WHAT THE EXERCISE ASKS –
Would you please return every line from the listing that contains the word "search"?

EXTRACTED MATERIAL below:

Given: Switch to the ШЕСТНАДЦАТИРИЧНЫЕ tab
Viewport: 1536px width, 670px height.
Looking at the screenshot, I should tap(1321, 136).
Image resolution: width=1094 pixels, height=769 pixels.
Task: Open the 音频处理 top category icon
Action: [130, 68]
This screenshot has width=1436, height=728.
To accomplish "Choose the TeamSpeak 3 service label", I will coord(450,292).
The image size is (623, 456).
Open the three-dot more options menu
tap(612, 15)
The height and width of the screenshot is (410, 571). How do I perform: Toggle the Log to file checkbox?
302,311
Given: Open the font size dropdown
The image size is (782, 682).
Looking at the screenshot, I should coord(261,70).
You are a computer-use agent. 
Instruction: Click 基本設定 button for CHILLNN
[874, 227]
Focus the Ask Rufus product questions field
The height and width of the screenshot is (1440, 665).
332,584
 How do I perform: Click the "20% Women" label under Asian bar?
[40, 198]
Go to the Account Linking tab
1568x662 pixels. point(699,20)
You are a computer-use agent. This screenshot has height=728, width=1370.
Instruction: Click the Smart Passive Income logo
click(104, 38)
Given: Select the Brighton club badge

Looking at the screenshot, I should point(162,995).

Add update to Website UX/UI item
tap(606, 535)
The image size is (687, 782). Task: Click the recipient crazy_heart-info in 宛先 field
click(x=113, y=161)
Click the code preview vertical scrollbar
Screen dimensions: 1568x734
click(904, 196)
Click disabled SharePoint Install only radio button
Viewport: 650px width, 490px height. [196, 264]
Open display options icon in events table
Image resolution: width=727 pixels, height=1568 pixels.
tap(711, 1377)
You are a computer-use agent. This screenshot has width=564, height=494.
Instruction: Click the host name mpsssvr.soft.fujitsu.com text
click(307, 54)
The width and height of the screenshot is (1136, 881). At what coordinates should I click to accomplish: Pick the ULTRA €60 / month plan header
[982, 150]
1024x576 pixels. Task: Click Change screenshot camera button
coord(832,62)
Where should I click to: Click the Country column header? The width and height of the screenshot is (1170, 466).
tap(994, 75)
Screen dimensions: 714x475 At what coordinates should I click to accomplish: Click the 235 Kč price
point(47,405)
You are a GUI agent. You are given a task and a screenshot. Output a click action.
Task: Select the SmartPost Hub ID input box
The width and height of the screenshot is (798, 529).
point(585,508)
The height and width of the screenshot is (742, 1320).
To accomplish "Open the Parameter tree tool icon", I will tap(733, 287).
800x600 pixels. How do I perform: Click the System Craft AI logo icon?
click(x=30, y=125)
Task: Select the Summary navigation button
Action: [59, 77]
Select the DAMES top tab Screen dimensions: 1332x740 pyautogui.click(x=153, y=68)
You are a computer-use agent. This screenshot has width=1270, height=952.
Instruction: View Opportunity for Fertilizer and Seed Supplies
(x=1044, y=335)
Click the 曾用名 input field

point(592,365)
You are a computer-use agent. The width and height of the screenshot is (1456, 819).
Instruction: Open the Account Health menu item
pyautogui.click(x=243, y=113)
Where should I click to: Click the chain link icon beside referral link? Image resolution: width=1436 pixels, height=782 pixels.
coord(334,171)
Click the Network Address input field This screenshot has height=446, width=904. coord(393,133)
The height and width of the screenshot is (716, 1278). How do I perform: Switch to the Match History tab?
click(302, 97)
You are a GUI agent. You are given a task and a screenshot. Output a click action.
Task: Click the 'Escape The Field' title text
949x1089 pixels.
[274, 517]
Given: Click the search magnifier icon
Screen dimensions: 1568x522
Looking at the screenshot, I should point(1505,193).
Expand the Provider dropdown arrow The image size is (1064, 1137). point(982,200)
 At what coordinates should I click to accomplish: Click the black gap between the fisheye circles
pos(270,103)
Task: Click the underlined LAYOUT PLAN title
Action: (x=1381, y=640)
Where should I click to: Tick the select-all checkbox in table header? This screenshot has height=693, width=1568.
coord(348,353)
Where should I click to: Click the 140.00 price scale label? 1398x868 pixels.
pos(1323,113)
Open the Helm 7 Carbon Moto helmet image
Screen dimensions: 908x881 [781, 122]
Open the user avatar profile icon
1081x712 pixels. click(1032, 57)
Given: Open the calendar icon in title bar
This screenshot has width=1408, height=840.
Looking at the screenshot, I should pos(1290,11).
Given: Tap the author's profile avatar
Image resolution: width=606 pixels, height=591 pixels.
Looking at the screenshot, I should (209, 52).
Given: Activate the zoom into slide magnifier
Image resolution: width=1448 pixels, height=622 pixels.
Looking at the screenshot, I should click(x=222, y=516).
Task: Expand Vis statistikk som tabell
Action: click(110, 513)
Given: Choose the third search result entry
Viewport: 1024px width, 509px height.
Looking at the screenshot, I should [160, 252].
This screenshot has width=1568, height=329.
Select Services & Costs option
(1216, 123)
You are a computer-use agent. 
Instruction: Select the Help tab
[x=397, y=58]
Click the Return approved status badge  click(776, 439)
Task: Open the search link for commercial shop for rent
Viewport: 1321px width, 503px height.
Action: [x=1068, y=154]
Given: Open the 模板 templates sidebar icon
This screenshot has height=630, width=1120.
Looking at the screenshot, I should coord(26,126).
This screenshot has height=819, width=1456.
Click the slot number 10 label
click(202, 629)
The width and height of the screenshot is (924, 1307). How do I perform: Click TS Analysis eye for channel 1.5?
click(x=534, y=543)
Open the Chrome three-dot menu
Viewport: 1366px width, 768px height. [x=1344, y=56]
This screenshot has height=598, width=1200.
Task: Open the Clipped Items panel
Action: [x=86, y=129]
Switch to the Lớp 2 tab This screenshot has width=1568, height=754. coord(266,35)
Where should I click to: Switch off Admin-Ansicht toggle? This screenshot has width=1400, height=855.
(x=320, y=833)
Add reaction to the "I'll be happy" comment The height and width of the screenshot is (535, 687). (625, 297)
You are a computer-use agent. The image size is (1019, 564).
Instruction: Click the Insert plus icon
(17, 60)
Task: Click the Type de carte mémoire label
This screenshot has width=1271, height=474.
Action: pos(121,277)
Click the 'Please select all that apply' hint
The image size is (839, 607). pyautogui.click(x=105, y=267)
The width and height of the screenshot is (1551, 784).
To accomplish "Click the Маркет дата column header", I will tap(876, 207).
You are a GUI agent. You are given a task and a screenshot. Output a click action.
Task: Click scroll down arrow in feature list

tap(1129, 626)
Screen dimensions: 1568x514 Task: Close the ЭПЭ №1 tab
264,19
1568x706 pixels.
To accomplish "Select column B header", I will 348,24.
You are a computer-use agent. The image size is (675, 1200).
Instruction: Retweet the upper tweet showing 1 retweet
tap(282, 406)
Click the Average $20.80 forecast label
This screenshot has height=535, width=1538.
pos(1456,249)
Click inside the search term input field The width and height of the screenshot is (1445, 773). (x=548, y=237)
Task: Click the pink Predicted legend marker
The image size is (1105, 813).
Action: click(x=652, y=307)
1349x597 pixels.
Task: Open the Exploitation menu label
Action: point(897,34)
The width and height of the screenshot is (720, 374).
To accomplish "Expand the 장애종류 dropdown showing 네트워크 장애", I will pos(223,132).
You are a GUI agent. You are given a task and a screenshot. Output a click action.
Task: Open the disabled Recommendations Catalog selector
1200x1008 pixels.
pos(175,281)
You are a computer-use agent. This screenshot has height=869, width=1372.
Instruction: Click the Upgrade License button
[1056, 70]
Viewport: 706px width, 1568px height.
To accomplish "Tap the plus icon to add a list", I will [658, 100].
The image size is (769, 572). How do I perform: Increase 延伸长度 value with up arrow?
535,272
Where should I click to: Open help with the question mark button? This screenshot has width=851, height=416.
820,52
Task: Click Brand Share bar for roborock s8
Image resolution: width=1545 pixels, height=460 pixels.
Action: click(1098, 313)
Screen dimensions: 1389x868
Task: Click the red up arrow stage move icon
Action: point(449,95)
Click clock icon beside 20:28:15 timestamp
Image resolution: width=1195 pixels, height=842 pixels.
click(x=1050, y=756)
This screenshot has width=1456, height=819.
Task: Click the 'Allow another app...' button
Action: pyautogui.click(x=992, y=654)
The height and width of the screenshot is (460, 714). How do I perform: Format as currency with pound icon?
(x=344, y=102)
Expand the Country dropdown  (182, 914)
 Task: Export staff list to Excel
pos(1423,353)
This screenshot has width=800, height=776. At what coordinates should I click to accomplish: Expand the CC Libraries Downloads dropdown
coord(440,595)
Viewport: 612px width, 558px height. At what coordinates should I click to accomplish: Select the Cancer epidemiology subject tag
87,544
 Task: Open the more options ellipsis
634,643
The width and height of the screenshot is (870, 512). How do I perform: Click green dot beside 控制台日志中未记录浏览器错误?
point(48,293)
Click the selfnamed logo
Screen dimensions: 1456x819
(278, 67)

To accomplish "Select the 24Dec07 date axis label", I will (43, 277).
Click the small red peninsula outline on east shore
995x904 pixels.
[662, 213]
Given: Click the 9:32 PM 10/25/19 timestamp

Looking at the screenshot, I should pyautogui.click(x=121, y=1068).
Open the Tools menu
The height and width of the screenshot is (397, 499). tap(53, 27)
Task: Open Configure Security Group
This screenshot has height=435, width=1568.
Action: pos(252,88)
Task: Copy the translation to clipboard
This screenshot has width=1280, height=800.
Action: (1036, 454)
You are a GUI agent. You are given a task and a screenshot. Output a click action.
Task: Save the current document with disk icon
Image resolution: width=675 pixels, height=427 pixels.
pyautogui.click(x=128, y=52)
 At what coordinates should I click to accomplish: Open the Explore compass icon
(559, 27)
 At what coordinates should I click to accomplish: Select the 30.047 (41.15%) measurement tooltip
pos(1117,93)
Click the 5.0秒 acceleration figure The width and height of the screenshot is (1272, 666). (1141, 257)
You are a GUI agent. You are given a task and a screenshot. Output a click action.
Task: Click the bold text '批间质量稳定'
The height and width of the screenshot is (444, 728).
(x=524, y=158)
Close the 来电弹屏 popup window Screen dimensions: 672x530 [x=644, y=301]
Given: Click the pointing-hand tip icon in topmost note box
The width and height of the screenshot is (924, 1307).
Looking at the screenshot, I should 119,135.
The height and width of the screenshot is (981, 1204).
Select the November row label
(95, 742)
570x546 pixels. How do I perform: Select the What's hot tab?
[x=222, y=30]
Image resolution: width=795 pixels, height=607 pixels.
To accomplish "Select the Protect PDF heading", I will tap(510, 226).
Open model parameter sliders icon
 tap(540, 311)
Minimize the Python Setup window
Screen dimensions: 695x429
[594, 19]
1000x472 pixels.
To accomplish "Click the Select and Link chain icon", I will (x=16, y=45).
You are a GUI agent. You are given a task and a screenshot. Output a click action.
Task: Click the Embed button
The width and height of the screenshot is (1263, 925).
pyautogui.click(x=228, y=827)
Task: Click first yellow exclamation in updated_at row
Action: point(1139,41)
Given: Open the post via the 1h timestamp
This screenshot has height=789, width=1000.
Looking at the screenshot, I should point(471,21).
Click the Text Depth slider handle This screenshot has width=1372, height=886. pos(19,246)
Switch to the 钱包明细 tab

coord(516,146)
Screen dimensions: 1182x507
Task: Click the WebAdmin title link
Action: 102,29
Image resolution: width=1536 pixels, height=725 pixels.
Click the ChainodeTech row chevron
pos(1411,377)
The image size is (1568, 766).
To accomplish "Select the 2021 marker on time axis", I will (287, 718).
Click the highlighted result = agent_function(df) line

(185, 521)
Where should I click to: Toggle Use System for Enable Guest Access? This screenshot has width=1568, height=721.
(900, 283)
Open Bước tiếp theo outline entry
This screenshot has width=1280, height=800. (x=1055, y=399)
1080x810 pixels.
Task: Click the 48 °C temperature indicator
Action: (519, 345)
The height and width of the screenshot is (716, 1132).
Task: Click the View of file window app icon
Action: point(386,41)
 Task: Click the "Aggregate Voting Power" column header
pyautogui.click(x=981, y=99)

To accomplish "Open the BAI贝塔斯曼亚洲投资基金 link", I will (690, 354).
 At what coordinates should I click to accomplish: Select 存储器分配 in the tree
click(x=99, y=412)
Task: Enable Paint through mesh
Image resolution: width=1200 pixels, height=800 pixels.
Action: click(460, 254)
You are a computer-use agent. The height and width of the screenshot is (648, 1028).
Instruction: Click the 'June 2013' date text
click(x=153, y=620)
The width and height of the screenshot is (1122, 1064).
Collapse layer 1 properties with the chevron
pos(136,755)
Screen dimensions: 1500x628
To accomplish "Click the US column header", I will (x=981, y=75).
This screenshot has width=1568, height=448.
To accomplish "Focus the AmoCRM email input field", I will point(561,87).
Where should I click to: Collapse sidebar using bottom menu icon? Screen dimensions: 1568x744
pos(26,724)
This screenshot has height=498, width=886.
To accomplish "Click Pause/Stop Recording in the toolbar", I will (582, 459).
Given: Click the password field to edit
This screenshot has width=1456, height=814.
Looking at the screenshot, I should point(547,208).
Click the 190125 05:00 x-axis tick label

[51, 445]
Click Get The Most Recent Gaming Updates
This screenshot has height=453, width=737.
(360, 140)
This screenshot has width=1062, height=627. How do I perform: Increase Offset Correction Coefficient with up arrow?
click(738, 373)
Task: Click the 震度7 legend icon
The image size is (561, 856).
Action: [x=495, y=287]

End of EXTRACTED MATERIAL.

ANSWER SPACE –
Given: Click the search magnifier icon
Given: Choose the third search result entry
Task: Open the search link for commercial shop for rent
Click inside the search term input field The width and height of the screenshot is (1445, 773). (x=548, y=237)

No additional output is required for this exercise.